* 練習問題:
• 1. 脳コンピュータ・インターフェースの記事から、「新技術でALS患者も会話可能に 脳の神経信号を機械学習で音声にするBCI」を含む語句で始まり「損傷した神経をバイパスする。」で終わる部分を一字も変えずに書き写しなさい。
• 2. ALS患者と脳コンピュータ・インターフェースの記事を、最後の文の次から書き継ぎなさい。

* 提示文:
────────────────────────────────────────
新技術でALS患者も会話可能に 脳の神経信号を機械学習で音声にするBCI

(※本記事は『THE CONVERSATION』に2024年8月22日付で掲載された記事を、許可を得て掲載しています)

白い部屋にたくさんの機械が据え付けられた椅子に座る男性の後ろ姿。向こう側には大きなディスプレイがあり、黒い画面に緑色の丸と「the technology working well is a nice bonus」という白い文字が表示されている
筋萎縮性側索硬化症(ALS)を患うケイシー・ハレル氏は、脳とコンピュータを接続するインターフェースを用いて、思考を言葉に変換する研究に協力している。Copyright:Nicholas Card

脳コンピュータ・インターフェース(以下BCI)は、麻痺した人々が失った機能、例えば手を動かす機能を取り戻すための画期的な技術である。このデバイスは脳からの信号を記録し、ユーザーが意図する行動を解読して、通常は筋肉を制御するために脳からの信号を伝える損傷した神経をバイパスする。
────────────────────────────────────────
* 与えられた情報:
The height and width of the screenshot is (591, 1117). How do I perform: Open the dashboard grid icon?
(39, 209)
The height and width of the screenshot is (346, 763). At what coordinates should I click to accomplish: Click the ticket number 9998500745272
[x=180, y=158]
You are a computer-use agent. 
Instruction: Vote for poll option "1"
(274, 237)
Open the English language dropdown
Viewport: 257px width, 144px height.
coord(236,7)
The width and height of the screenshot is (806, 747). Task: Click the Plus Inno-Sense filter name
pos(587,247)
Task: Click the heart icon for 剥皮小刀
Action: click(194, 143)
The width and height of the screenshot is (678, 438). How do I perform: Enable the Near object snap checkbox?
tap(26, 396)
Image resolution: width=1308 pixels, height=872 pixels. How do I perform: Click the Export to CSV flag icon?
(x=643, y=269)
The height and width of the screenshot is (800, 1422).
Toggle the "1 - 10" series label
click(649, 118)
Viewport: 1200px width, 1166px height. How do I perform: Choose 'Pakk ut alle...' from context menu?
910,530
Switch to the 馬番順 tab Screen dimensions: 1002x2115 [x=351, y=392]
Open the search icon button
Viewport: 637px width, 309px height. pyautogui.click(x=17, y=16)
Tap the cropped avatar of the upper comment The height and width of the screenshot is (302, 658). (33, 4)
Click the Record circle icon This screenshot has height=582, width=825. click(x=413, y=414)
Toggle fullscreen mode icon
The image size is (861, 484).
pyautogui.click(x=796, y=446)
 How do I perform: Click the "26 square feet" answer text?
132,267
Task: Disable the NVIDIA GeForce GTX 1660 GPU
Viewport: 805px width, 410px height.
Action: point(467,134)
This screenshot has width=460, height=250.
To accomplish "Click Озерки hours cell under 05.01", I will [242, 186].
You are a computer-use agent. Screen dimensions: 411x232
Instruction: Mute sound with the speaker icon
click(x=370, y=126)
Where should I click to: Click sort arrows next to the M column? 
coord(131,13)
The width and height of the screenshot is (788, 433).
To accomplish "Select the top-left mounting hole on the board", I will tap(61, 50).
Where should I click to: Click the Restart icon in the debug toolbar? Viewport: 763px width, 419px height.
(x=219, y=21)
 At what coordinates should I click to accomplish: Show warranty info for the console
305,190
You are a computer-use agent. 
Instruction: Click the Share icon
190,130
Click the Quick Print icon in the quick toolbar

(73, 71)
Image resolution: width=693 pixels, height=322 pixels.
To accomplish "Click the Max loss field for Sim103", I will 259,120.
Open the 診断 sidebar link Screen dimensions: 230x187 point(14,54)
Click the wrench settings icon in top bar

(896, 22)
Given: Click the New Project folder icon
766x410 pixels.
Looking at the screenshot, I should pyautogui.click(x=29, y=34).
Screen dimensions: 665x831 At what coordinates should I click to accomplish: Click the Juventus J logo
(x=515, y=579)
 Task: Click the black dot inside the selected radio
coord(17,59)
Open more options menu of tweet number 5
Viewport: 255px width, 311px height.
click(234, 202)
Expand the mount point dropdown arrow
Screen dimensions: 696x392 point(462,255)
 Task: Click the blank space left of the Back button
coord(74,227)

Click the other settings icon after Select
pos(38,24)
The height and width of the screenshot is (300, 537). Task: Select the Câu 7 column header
────────────────────────────────────────
* 解答:
• 1.
新技術でALS患者も会話可能に 脳の神経信号を機械学習で音声にするBCI

(※本記事は『THE CONVERSATION』に2024年8月22日付で掲載された記事を、許可を得て掲載しています)

白い部屋にたくさんの機械が据え付けられた椅子に座る男性の後ろ姿。向こう側には大きなディスプレイがあり、黒い画面に緑色の丸と「the technology working well is a nice bonus」という白い文字が表示されている
筋萎縮性側索硬化症(ALS)を患うケイシー・ハレル氏は、脳とコンピュータを接続するインターフェースを用いて、思考を言葉に変換する研究に協力している。Copyright:Nicholas Card

脳コンピュータ・インターフェース(以下BCI)は、麻痺した人々が失った機能、例えば手を動かす機能を取り戻すための画期的な技術である。このデバイスは脳からの信号を記録し、ユーザーが意図する行動を解読して、通常は筋肉を制御するために脳からの信号を伝える損傷した神経をバイパスする。

• 2.
2006年以来、BCIのデモンストレーションは主に、コンピュータのカーソルロボットアームを操作することで、人々が腕や手の動きを取り戻すことに焦点を当ててきた。最近では、研究者たちは話すことができない人々のために、コミュニケーションを回復させるための音声用BCIの開発を始めている。

ユーザーが話そうと試みると、これらのインターフェースは話すための筋肉の動きに関連する個々の脳信号を記録し、それを言葉に変換する。その言葉はテキストとして画面に表示されるか、テキスト読み上げソフトウェアを使用して音声として出力される。

私は米カリフォルニア大学デービス校の神経補綴研究所(Neuroprosthetics Lab)に所属する研究者であり、BrainGate2臨床試験の一環として活動している。最近、私たちの研究チームは、ルー・ゲーリッグ病としても知られるALS(筋萎縮性側索硬化症)を患う男性の試みた発話を解読する音声用BCIを実証した。このインターフェースは、脳信号をテキストに変換し、その正確性は97%以上である。このシステムの重要な要素は、自然な脳信号を解釈するのを助けるAI言語モデルのセットである。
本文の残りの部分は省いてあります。